Still, it was home. Remo was used to it now. The crenellated tower was like a lighthouse shedding an amber glow that called him home.
Yes, it was a long way from his past life, where he had been Patrolman Remo Williams, veteran, honest citizen and patsy. It had not been a great life. What child who couldn't remember his parents could say he had enjoyed a great life? But the nuns at St. Theresa's orphanage had raised him right, the Marine Corps had made him a man, and in police work he had found something he could believe in.
Until the detectives came to arrest him.
It was easy to fall into the trap of thinking a mistake had been made. Remo had been an honest cop. But his badge had been found next to the pusher's body lying in an alley on his beat. No cop would have gone to trial on such circumstantial evidence, but Remo Williams had. No cop would have been convicted.

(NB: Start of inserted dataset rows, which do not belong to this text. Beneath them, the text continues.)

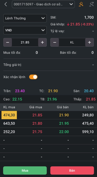This screenshot has width=97, height=177.
Task: Select the floor price 20.40
Action: tap(89, 91)
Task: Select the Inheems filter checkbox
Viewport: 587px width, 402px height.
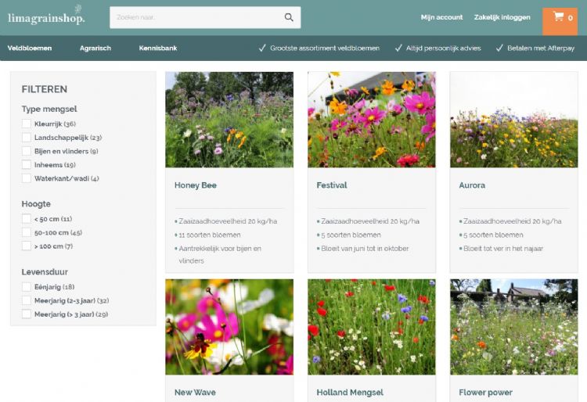Action: tap(27, 165)
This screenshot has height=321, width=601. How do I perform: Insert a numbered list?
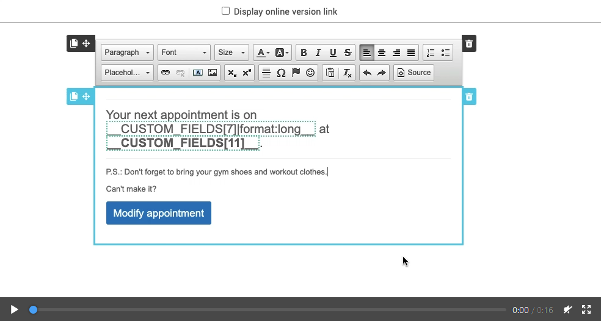pos(431,52)
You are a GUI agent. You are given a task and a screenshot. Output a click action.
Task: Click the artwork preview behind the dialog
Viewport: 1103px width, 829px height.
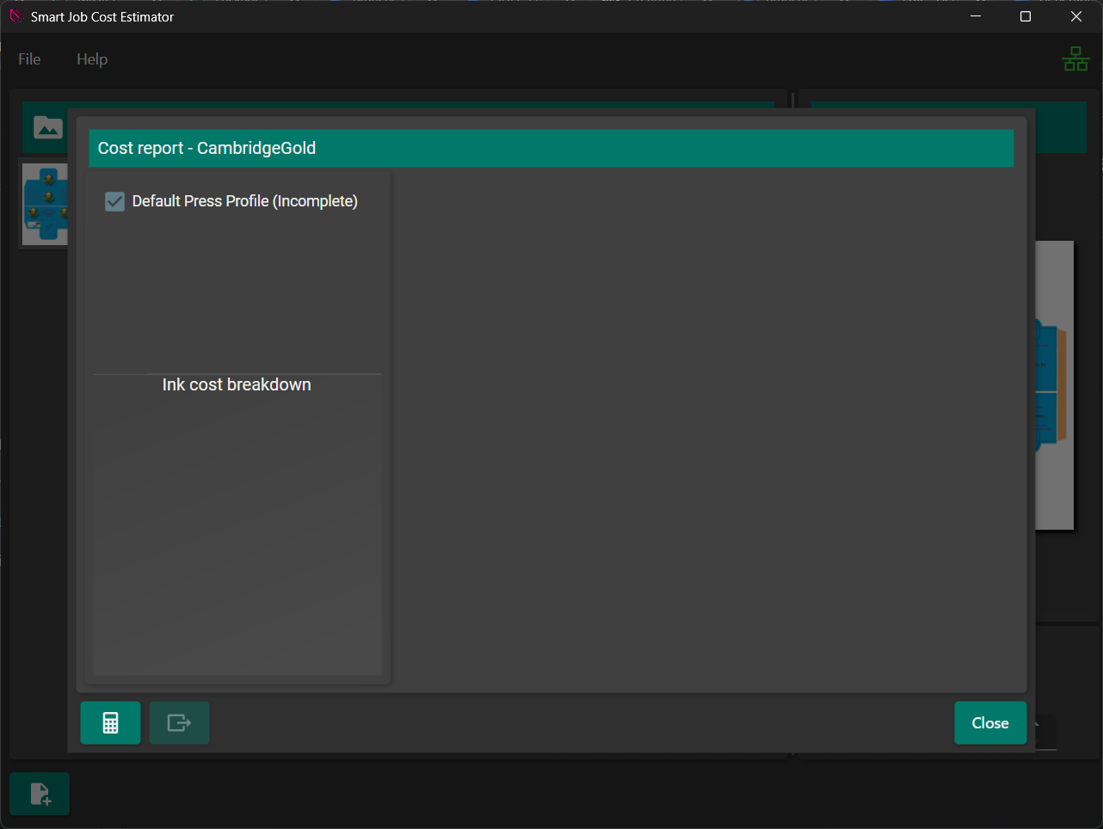(1054, 385)
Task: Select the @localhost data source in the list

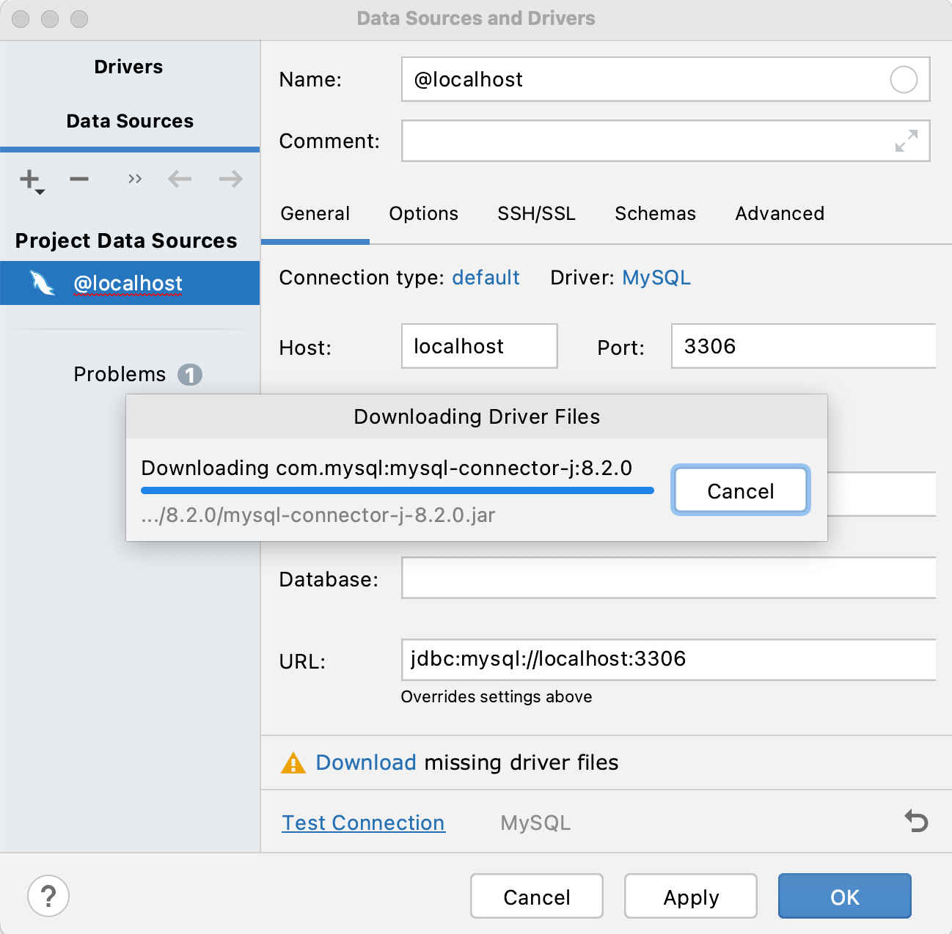Action: (x=128, y=283)
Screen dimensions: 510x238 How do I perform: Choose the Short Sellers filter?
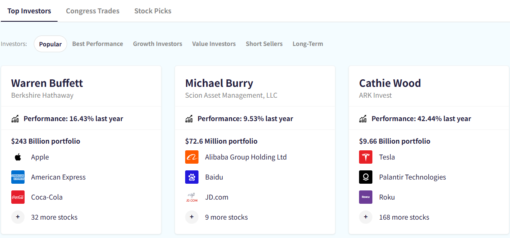click(264, 44)
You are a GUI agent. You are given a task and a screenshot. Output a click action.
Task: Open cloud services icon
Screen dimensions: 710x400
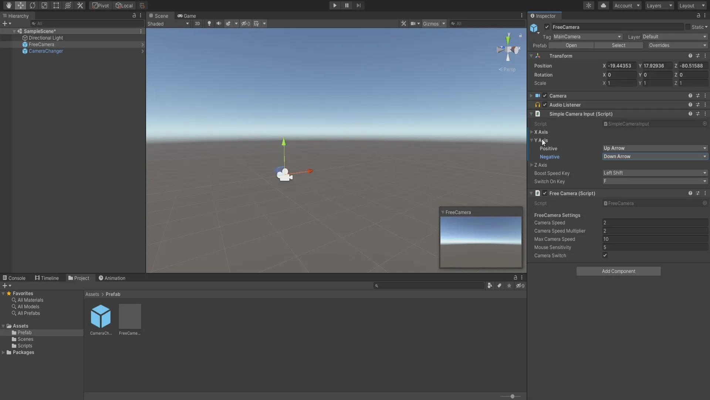604,6
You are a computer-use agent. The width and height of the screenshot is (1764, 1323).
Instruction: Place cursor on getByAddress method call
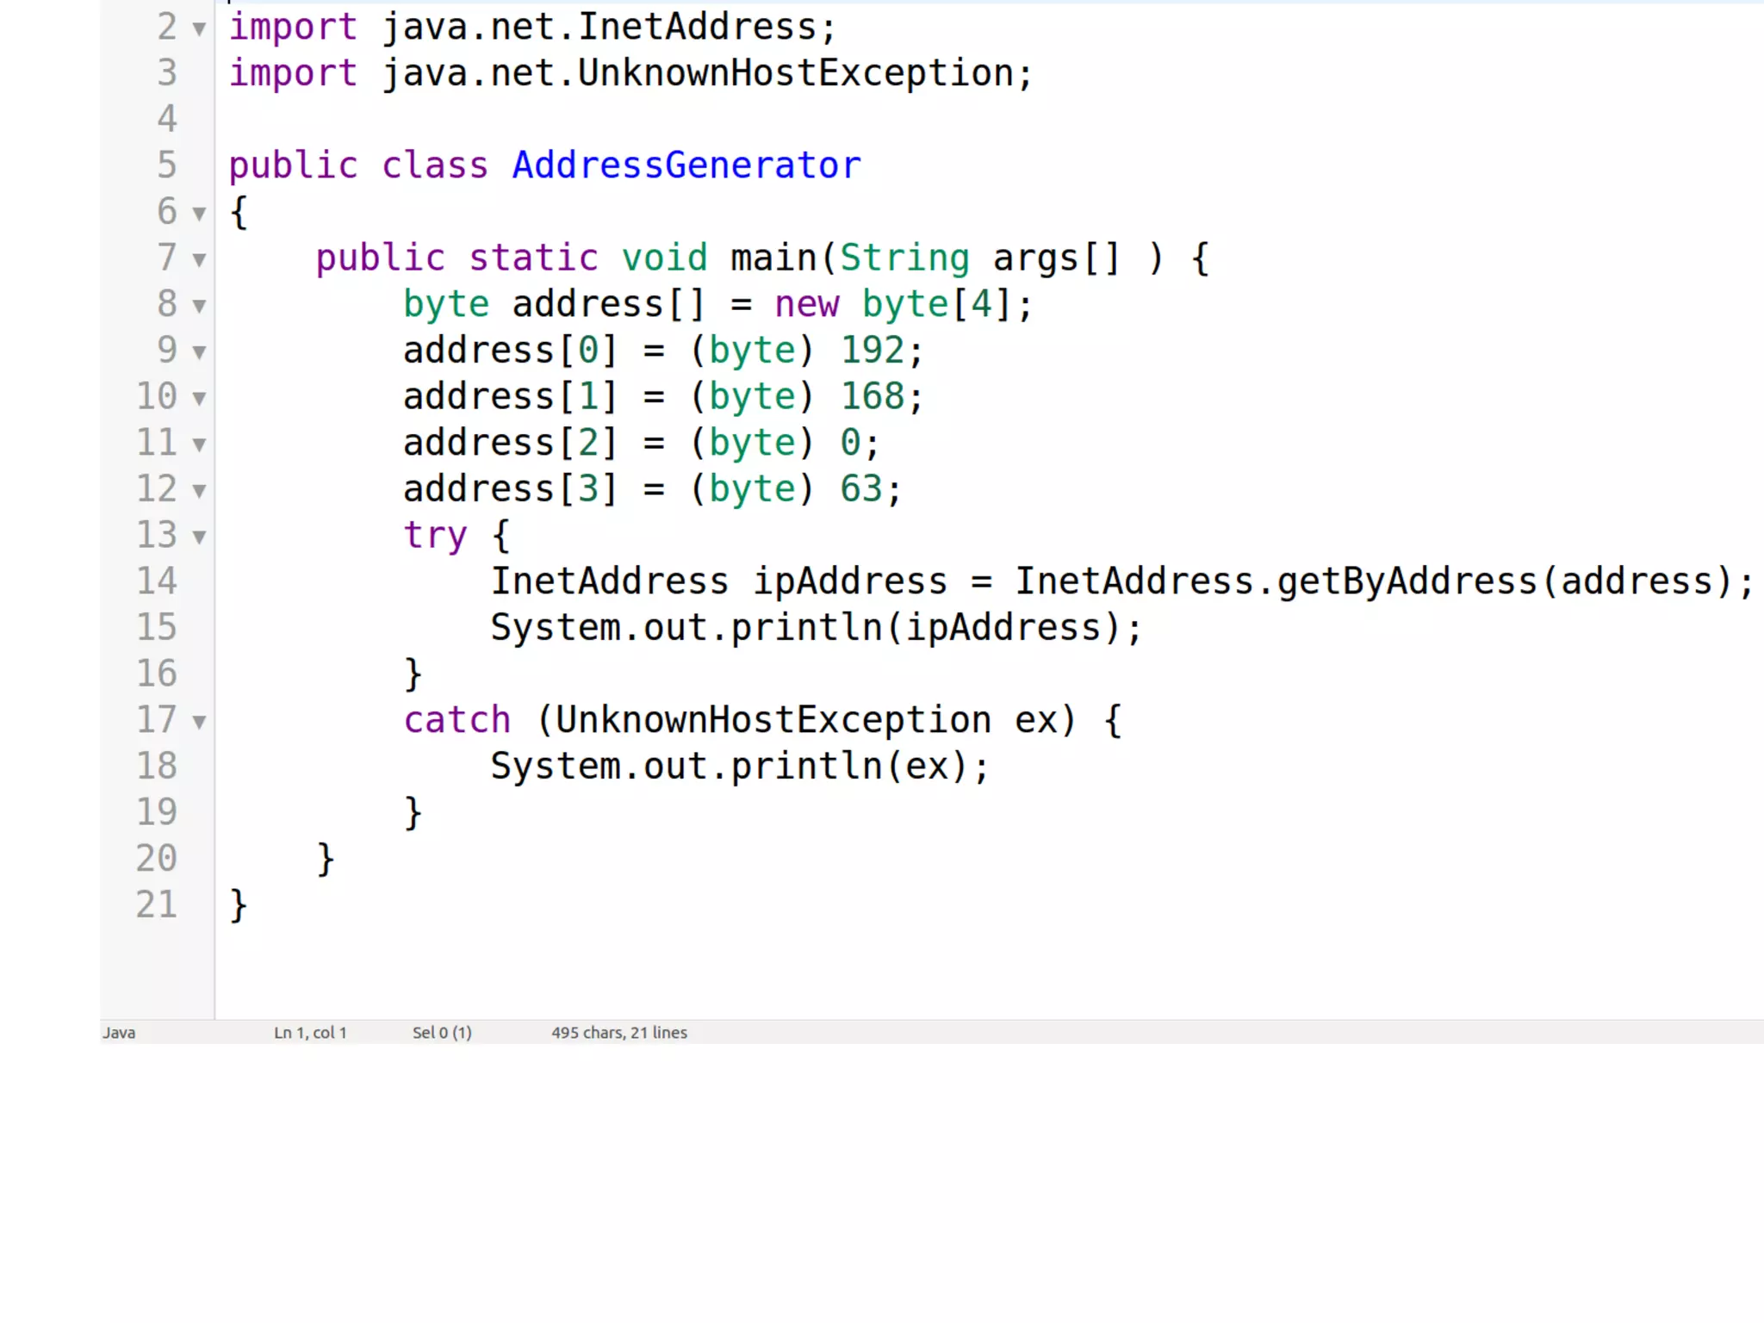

But Remo Williams was.
By the time he found himself on death row, Remo still hadn't stopped believing in the American justice system. But he had begun to wonder if he was being railroaded because he was honest.
He still wondered who among his higher-ups had hung him out to dry when the Capuchin monk came to deliver the last rights. The monk had slipped him a black pill and whispered instructions to bite down when they pulled the knife-blade switch that sent current to the electric chair. Then they took him to the death house of Newark State Prison.
He had bitten down on the black pill just as the first jolt ripped through his shaking body.
When he'd woken up, Remo had a new face, no last name and two options, neither one good. No higherup had framed Patrolman Remo Williams. His own government had set him up. His name had been on file ever since a one-handed spook of a CIA agent had noticed his cool, methodical ability to kill Vietcong snipers with a bolt-action Garand rifle. The file had been pulled, and as a result Remo Williams became a living dead man. Officially in his grave, file closed, end of freaking story.